Speak with your care provider if you have any concerns about your nutrition and water intake.


LIFESTYLE: We are exposed to toxins on a regular basis… whether it is from the pesticides in or on the foods we eat to meats filled with hormones and GMO corn and soy to some not-so-great ingredients in beauty products that get absorbed through our skin. We are constantly exposed to EMFs from cell phones, wi-fi, and Bluetooth throughout our homes, in our vehicles, and in places of business. All of the aforementioned can disrupt our circadian rhythm and sleep quality… which contributes to stress in our daily lives.
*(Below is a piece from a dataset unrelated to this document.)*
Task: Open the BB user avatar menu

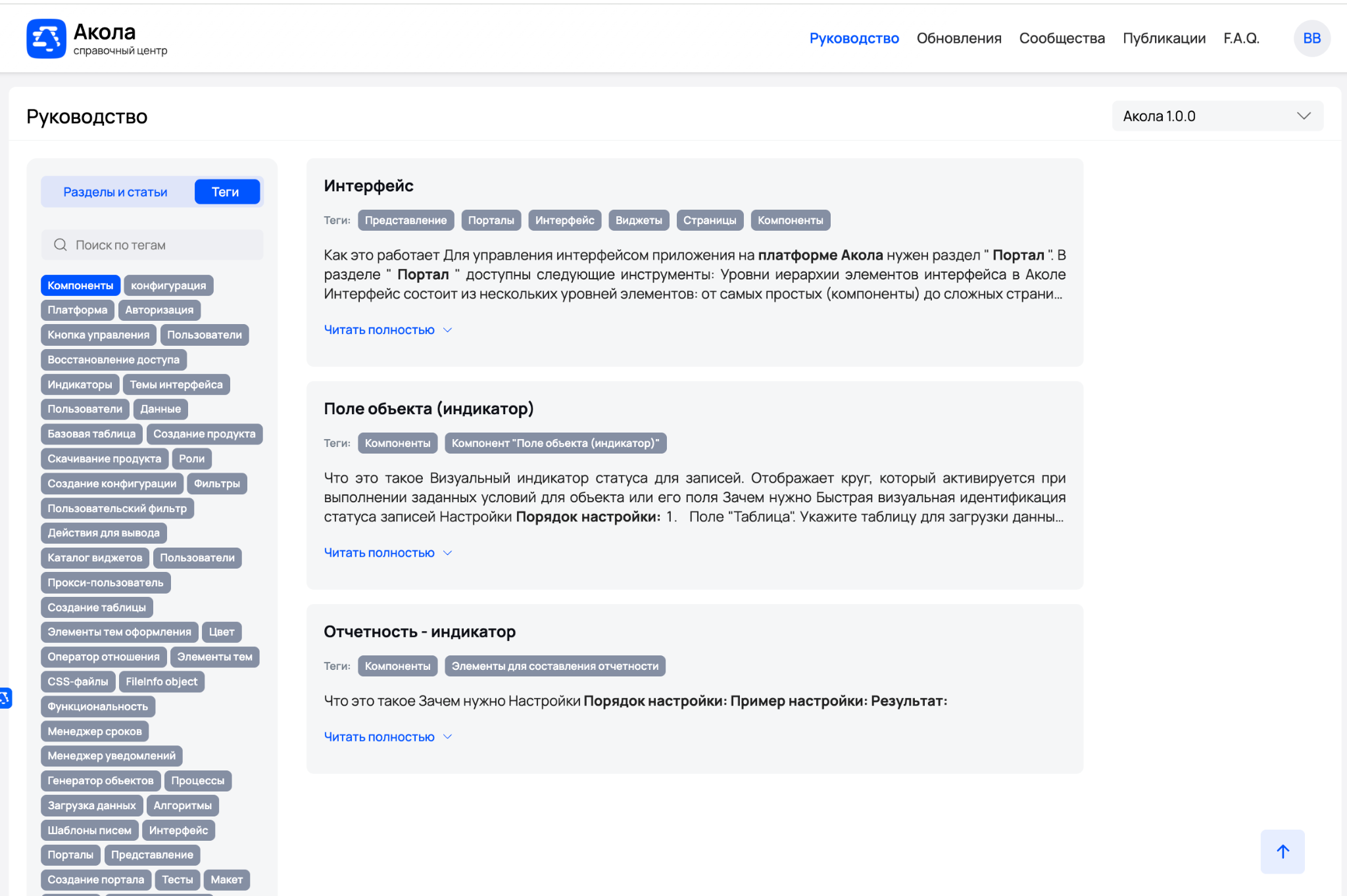Action: [x=1311, y=38]
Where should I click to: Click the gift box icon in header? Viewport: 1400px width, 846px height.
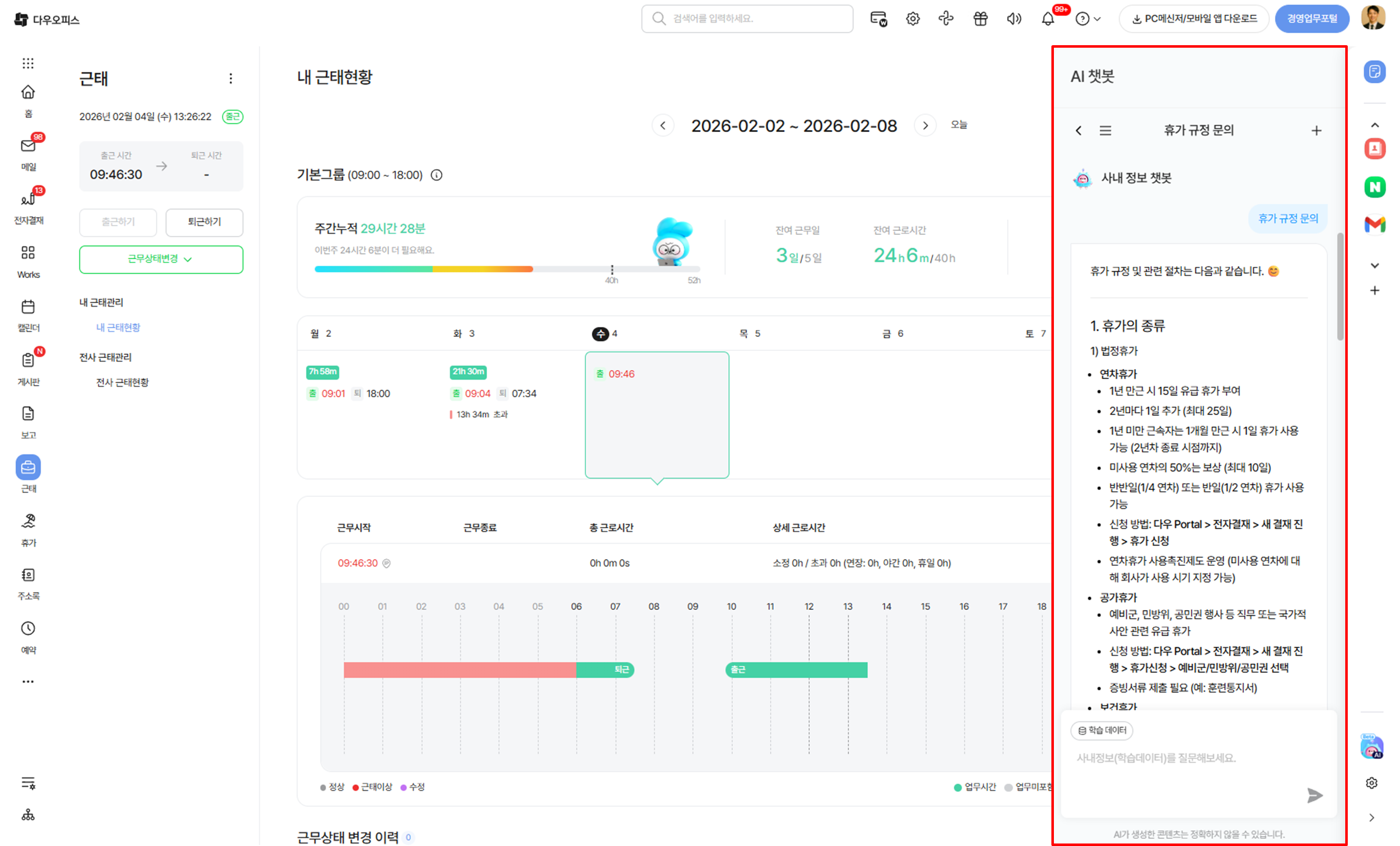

There are many ways you can improve upon the stressors in your life. Some examples of this include: Limiting cell phone use, keeping your phone and other devices off or put away an hour or two before bed, keeping your cell phone out of your bedroom at night, limiting EMF radiation with EMF blocking products and devices, taking stretch breaks throughout your work day, staying active and taking time for mind-clearing exercises. Speaking of mind-clearing, this brings us to the last foundation… just as important as all of the others: Thoughts.


THOUGHTS: Your mind is a powerful thing. Your thoughts can influence your day, your health, and even your unborn baby.

An excerpt on thoughts from Get Fit For Birth: 

Experts and evidence suggest that positive thinking can shape the body, heal internally, and even nurture a healthier child during pregnancy.

A pregnant woman’s thoughts have a physical connection to her unborn child. “Everything the pregnant mother feels and thinks is communicated through neurohormones to her unborn child, just as surely as are alcohol and nicotine,” says Dr. Thomas Verny, whose books, professional publications, and founding of the Association for Prenatal and Perinatal Psychology and Health (APPPAH) and Journal of Prenatal and Perinatal Psychology and Health, have established him as one of the world’s leading authorities on the effects of prenatal environment on personality development.

Medical dictionaries define emotion as a mental and physical state, referring to the hormones and other molecules associated with emotion. Deepak Chopra, M.D., further bridges the gap between the mental and physical state when he writes, “Thoughts that we feel are called emotions.”


The article continues…


On the flip side of the emotional-stress spectrum, something else occurs. Verny says, “Positive maternal emotions have been shown to advance the health of the unborn child.” He continues, “Thoughts which infuse the developing baby with a sense of happiness or calm can set the stage for a balance, happy, and serene disposition throughout life.” Deepak Chopra agrees: “When you feel joyful, your body produces natural pleasure chemicals called endorphins and encephalins. When you are peaceful and relaxed, you release chemicals similar to prescription tranquilizers.” Without stress, your baby’s nervous system works smoothly. When you’re calm and centered, your baby is able to grow peacefully,” says Chopra.


Taking time to clear your mind for a few minutes each day can have a profound affect on your health and well-being. In Mom Belly Fitness, we aim to take a few minutes at the end of each session for some mind-clearing and relaxation exercises to ensure mom has a few minutes to herself and her thoughts.


As you may have picked up going through each of the foundations – they are all interconnected. When you have negative stress in one part of your life, it is more than likely going to affect other foundations of your life.

An example of this would be: A high stress job can cause a shift in your breathing which will put a strain on your alignment, digestion and immune system. Sitting and not taking many breaks to stand and stretch will cause stress to parts of your body which may cause muscle imbalance, weaknesses, and pain. And all of these things can lead to negative thoughts, depression, and fear… Consider the 5 foundations mentioned above to provide yourself with an optimal, nurturing atmosphere for you and your baby throughout pregnancy and motherhood.